(Stored data)
● ● ●
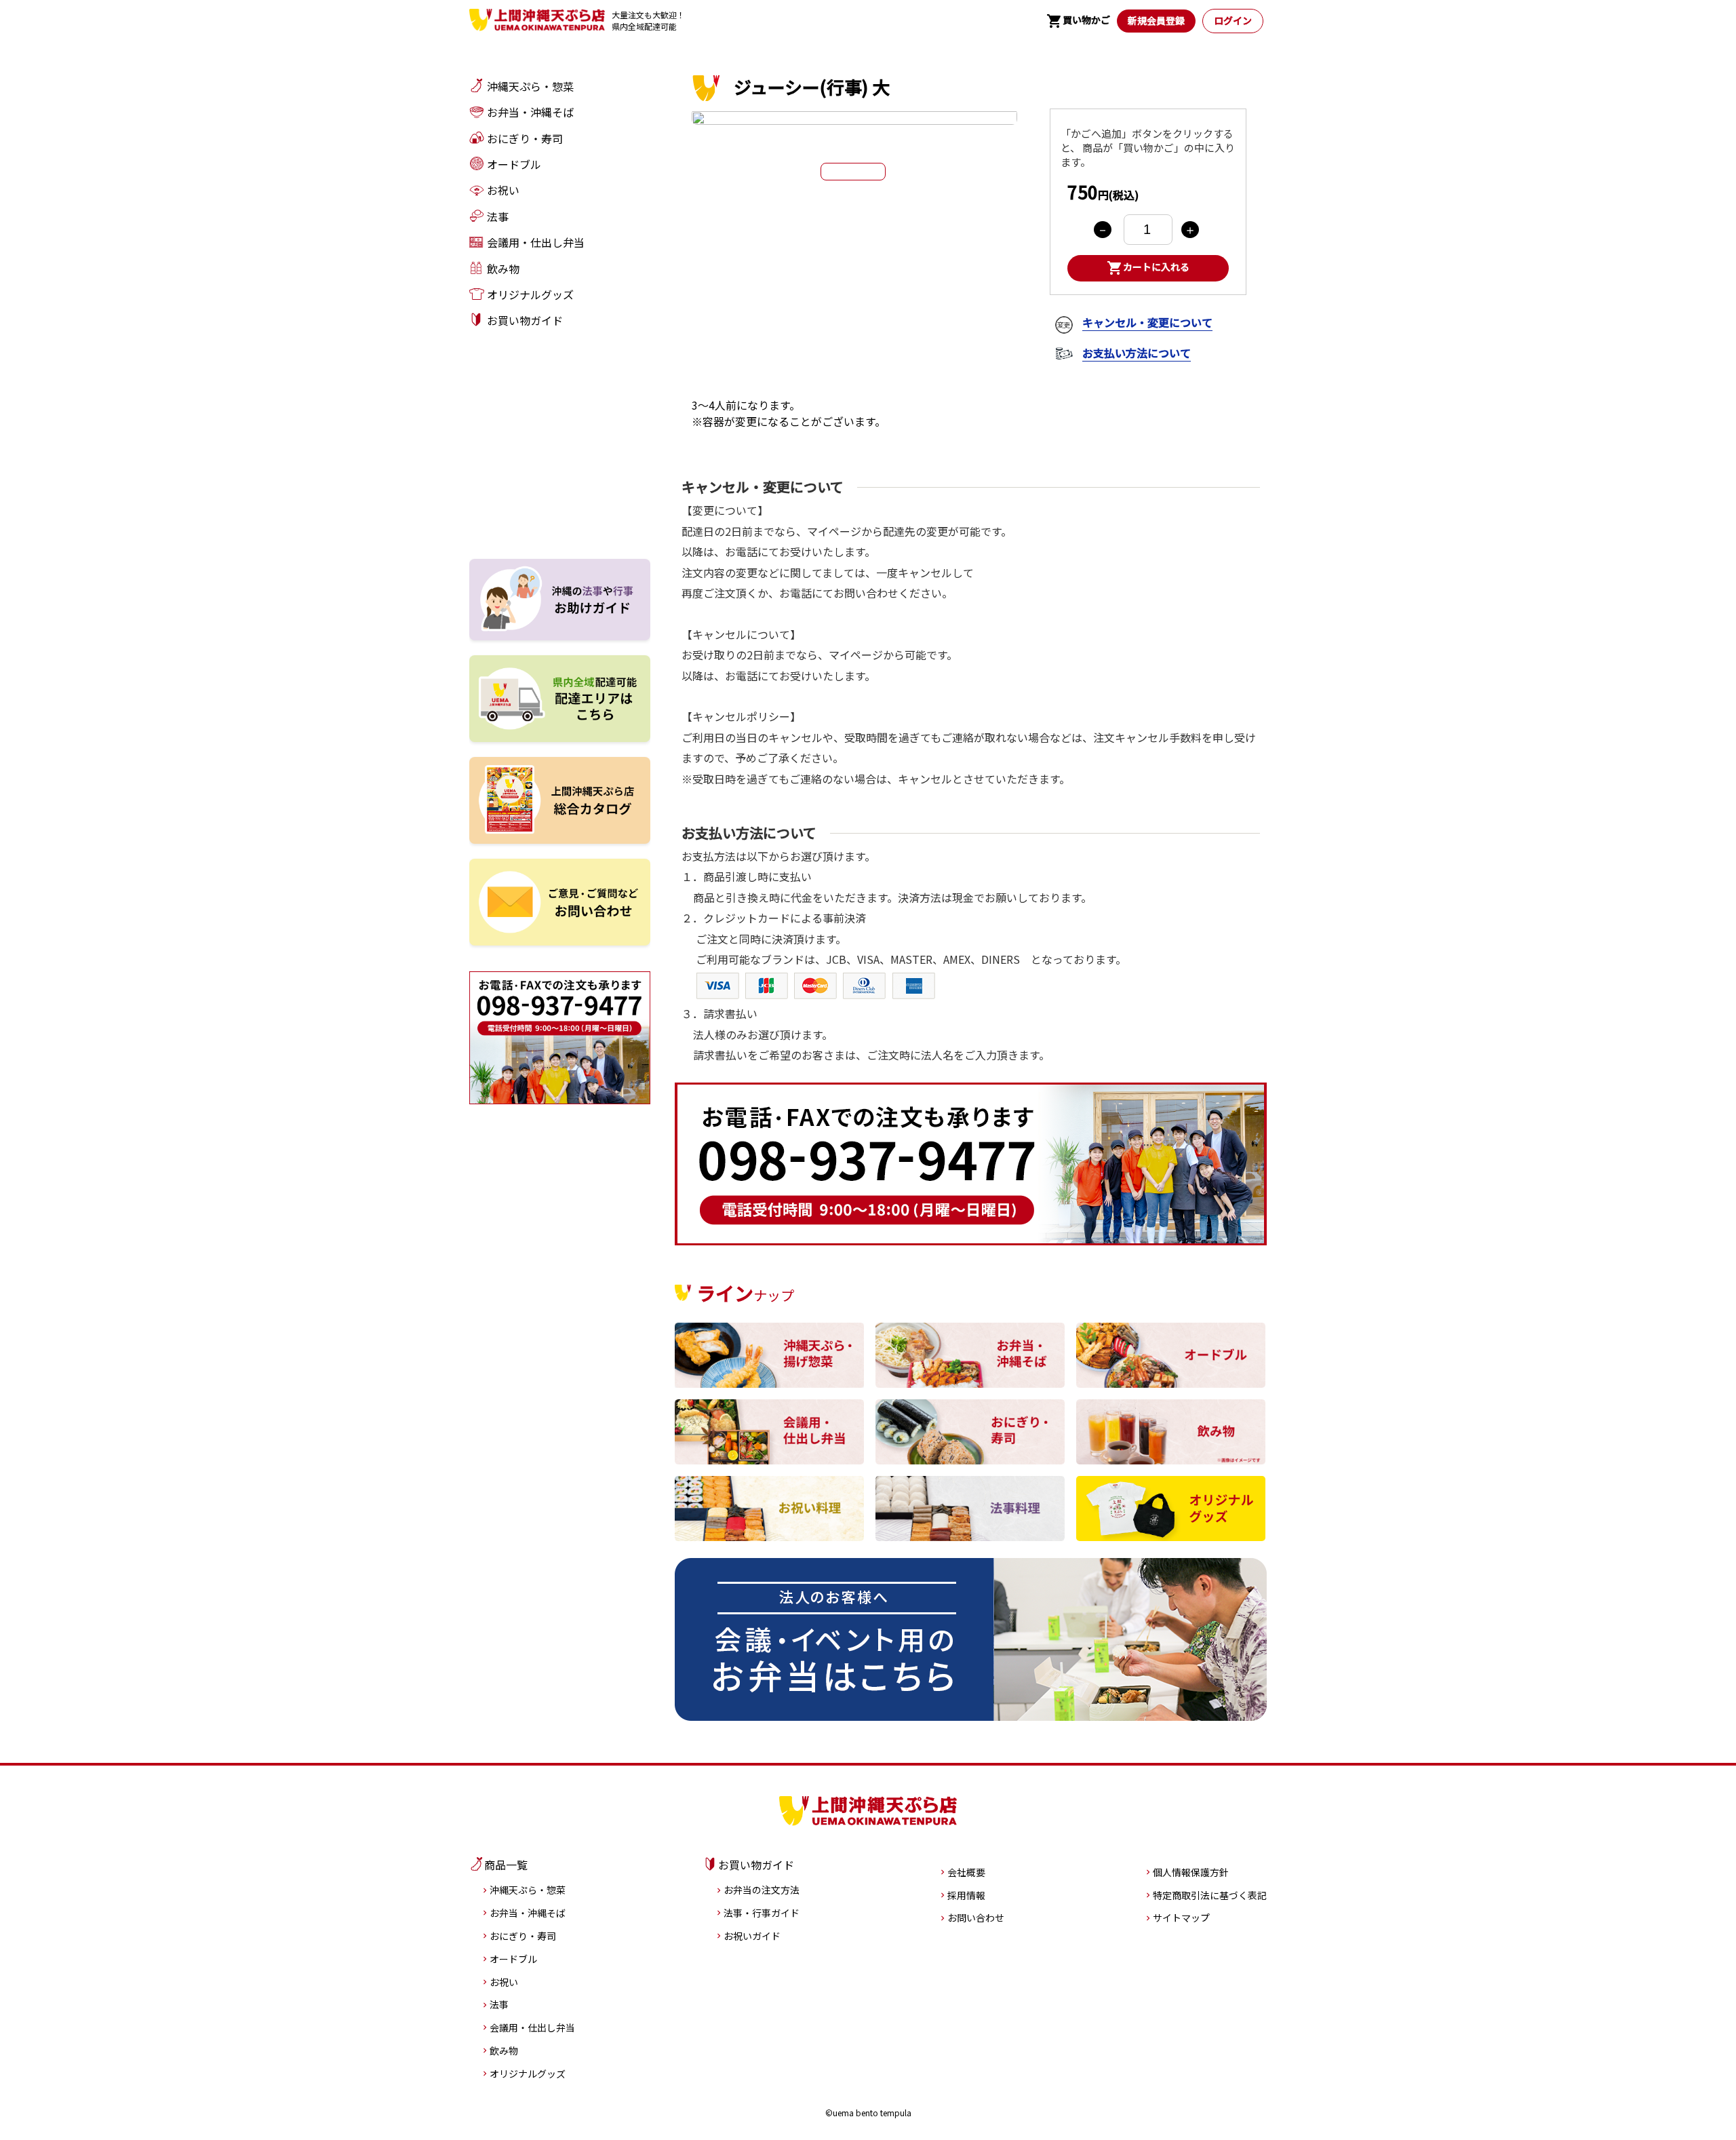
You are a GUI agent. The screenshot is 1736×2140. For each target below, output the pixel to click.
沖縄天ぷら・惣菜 (528, 1889)
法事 (499, 2004)
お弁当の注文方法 (762, 1889)
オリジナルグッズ (528, 2073)
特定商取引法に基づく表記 (1210, 1895)
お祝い (504, 1982)
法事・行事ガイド (762, 1913)
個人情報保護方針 (1191, 1872)
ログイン (1233, 20)
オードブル (513, 1959)
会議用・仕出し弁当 (532, 2027)
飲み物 (504, 2050)
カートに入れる (1148, 268)
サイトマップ (1181, 1917)
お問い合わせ (975, 1917)
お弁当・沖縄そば (528, 1913)
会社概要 (966, 1872)
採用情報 (966, 1895)
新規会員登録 (1156, 20)
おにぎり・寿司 (523, 1936)
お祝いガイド (752, 1936)
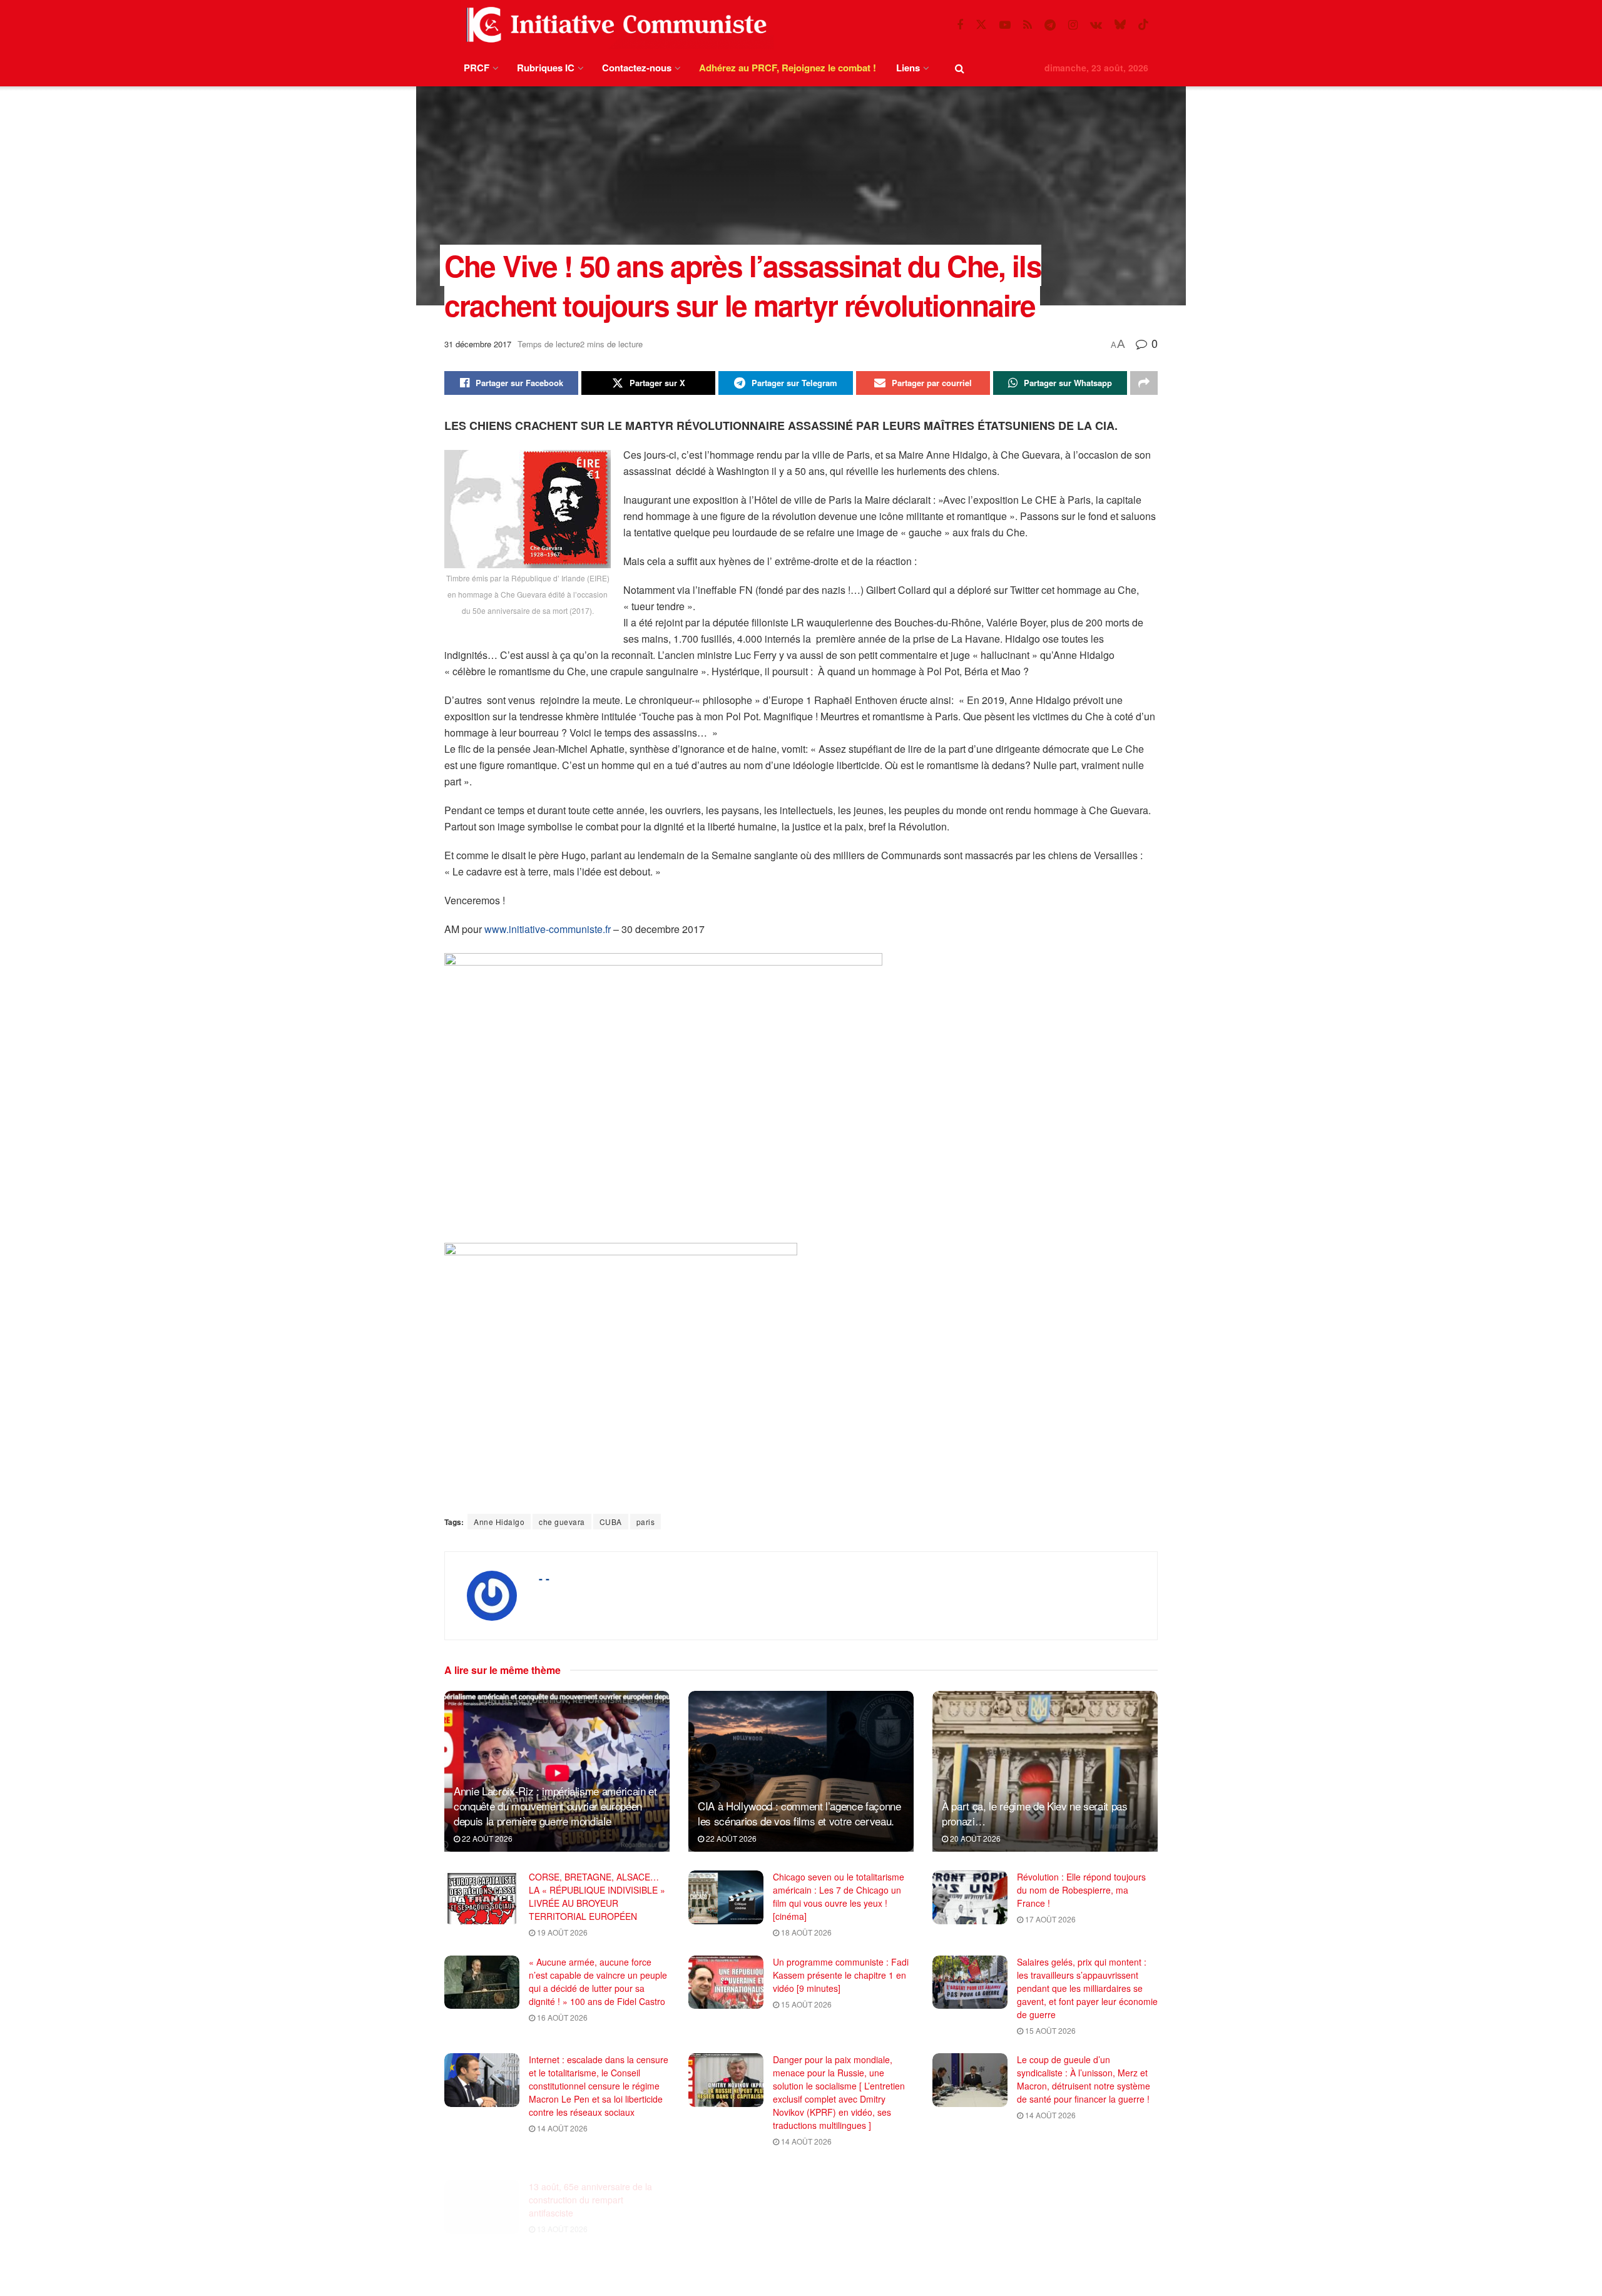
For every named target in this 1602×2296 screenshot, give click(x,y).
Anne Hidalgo (499, 1521)
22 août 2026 (486, 1838)
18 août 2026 (805, 1932)
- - (544, 1578)
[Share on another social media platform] (1144, 383)
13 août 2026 (561, 2212)
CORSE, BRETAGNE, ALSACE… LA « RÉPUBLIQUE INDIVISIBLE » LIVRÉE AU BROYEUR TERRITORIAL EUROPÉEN (597, 1896)
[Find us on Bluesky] (1120, 25)
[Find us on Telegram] (1050, 25)
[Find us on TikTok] (1143, 25)
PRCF (476, 67)
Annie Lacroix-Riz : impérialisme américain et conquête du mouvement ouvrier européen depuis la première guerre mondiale (555, 1806)
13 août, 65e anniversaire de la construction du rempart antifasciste (590, 2183)
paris (645, 1521)
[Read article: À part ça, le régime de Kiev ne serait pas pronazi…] (1045, 1771)
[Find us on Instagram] (1073, 25)
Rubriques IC (545, 67)
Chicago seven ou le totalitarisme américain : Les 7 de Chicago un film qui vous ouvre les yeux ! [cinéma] (838, 1896)
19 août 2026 (561, 1932)
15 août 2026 (805, 2004)
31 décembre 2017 (477, 344)
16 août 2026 (561, 2017)
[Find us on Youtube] (1005, 25)
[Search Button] (959, 67)
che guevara (562, 1521)
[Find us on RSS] (1027, 25)
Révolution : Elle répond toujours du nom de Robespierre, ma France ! (1081, 1889)
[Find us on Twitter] (981, 25)
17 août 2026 (1049, 1919)
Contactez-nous (636, 67)
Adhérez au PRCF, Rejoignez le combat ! (787, 67)
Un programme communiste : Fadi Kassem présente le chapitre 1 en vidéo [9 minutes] (841, 1975)
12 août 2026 (1049, 2278)
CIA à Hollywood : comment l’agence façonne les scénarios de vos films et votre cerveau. (799, 1813)
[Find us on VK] (1096, 25)
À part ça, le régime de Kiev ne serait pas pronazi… (1035, 1813)
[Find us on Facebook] (960, 25)
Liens (908, 67)
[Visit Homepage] (614, 24)
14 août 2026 (561, 2128)
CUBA (610, 1521)
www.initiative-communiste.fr (547, 929)
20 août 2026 (974, 1838)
● ● ●
What is needed:
Using the data above, give again exactly the lines starting at the one holding "お問い合わせ (975, 1917)" and ending at the one holding "Rubriques IC (545, 67)", inclusive, and nothing more. Omit the pictures.

Result of this exercise:
お問い合わせ (975, 1917)
お弁当・沖縄そば (528, 1913)
会社概要 (966, 1872)
採用情報 (966, 1895)
新規会員登録 (1156, 20)
おにぎり・寿司 (523, 1936)
お祝いガイド (752, 1936)
For every named target in this 1602×2296 screenshot, give click(x,y).
Anne Hidalgo (499, 1521)
22 août 2026 (486, 1838)
18 août 2026 (805, 1932)
- - (544, 1578)
[Share on another social media platform] (1144, 383)
13 août 2026 (561, 2212)
CORSE, BRETAGNE, ALSACE… LA « RÉPUBLIQUE INDIVISIBLE » LIVRÉE AU BROYEUR TERRITORIAL EUROPÉEN (597, 1896)
[Find us on Bluesky] (1120, 25)
[Find us on Telegram] (1050, 25)
[Find us on TikTok] (1143, 25)
PRCF (476, 67)
Annie Lacroix-Riz : impérialisme américain et conquête du mouvement ouvrier européen depuis la première guerre mondiale (555, 1806)
13 août, 65e anniversaire de la construction du rempart antifasciste (590, 2183)
paris (645, 1521)
[Read article: À part ça, le régime de Kiev ne serait pas pronazi…] (1045, 1771)
[Find us on Instagram] (1073, 25)
Rubriques IC (545, 67)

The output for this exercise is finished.